Exercise instructions
The records that follow are to be transcribed in full, without their images.

++++++++++

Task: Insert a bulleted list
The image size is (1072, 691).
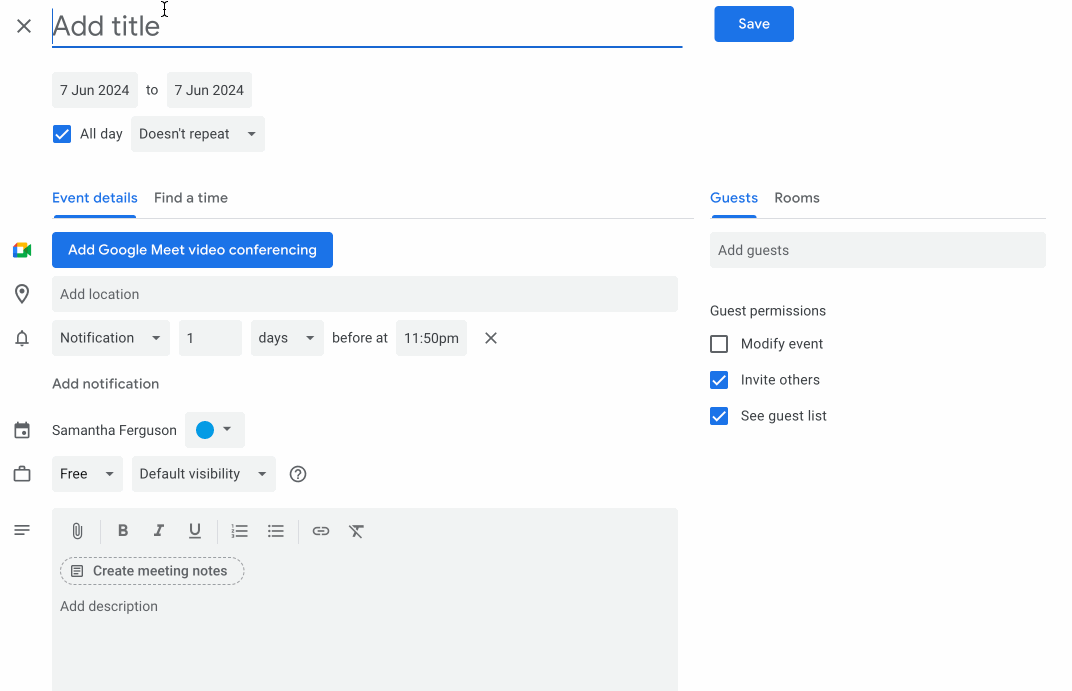Action: click(276, 531)
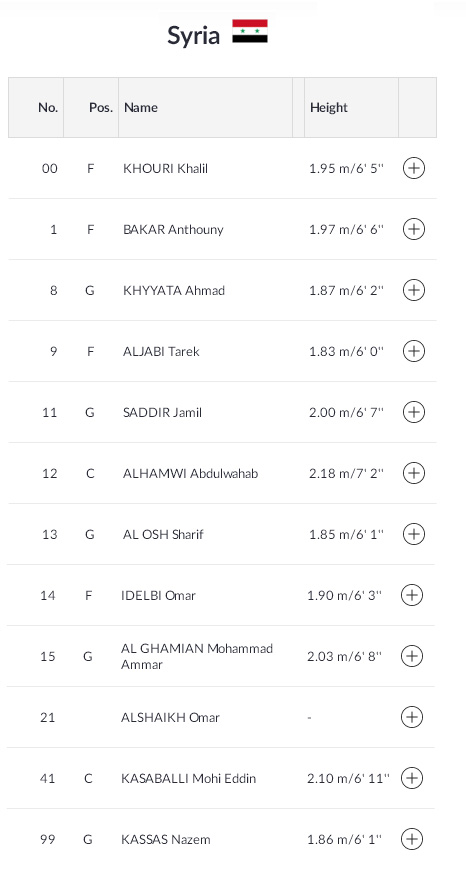Open plus icon for ALSHAIKH Omar
Screen dimensions: 466x876
point(412,717)
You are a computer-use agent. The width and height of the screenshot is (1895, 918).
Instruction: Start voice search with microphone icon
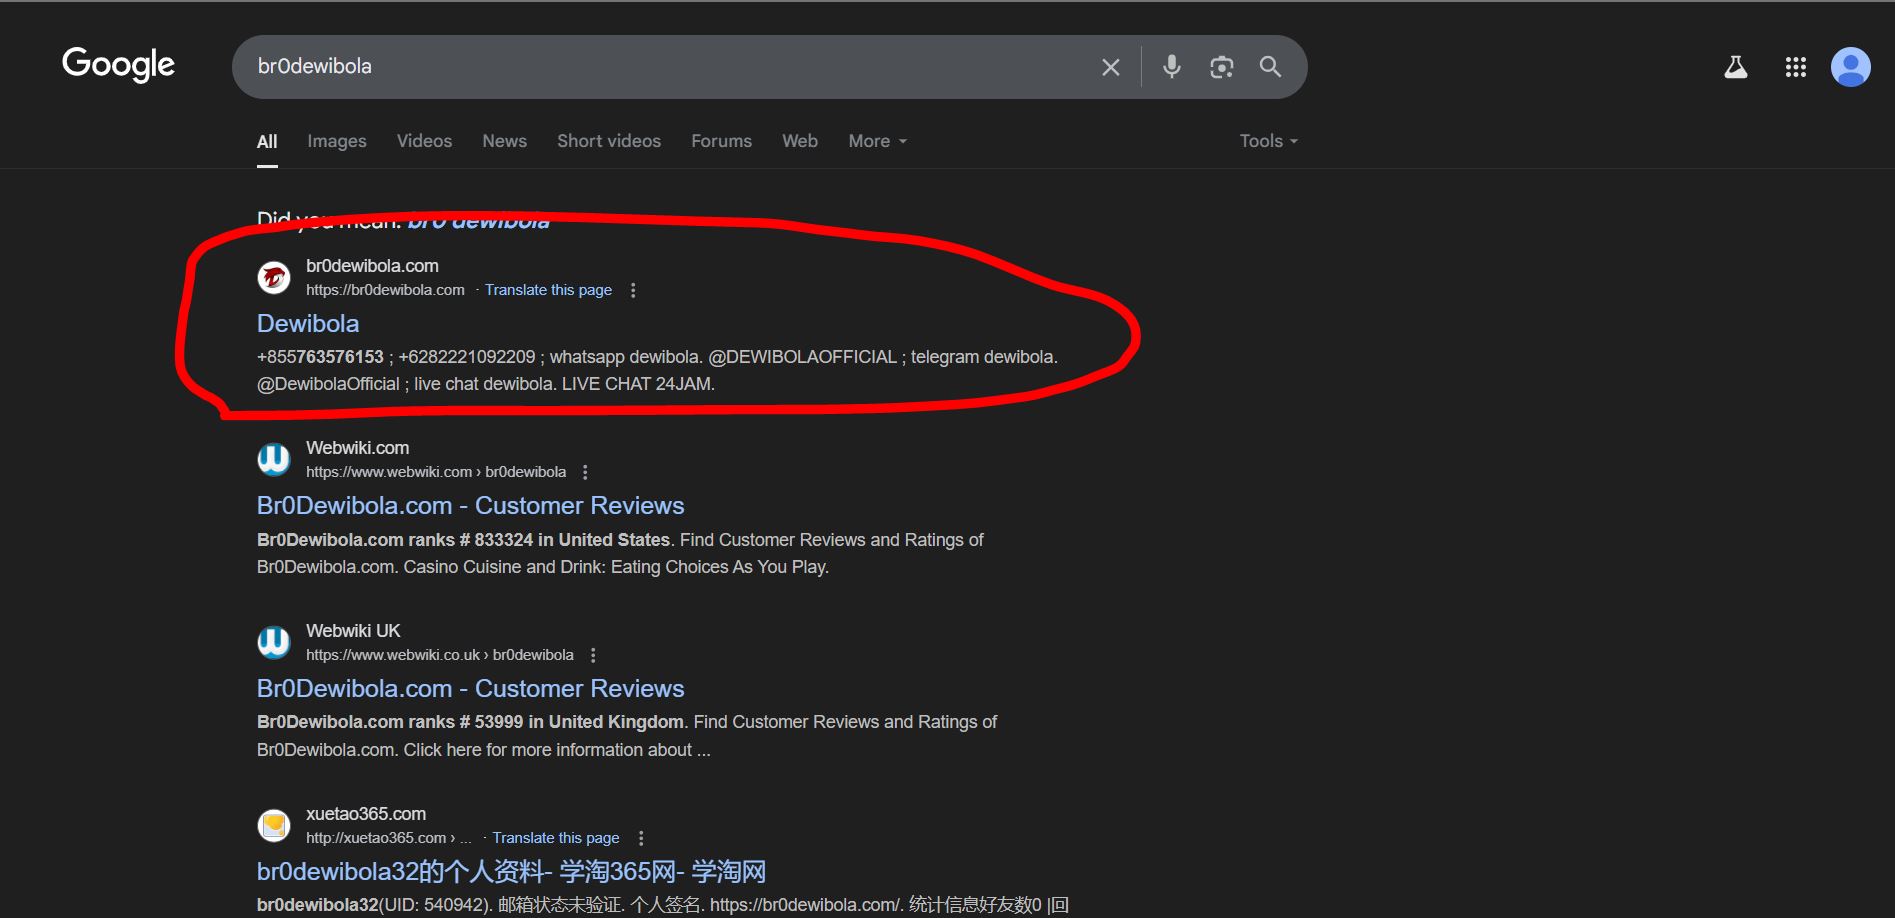click(1171, 67)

++++++++++

Solution to this problem
Task: Insert a bulleted list
The image size is (1072, 691).
Action: click(276, 531)
Open plus icon for ALSHAIKH Omar
Screen dimensions: 466x876
point(412,717)
You are a computer-use agent. The width and height of the screenshot is (1895, 918).
Instruction: Start voice search with microphone icon
click(1171, 67)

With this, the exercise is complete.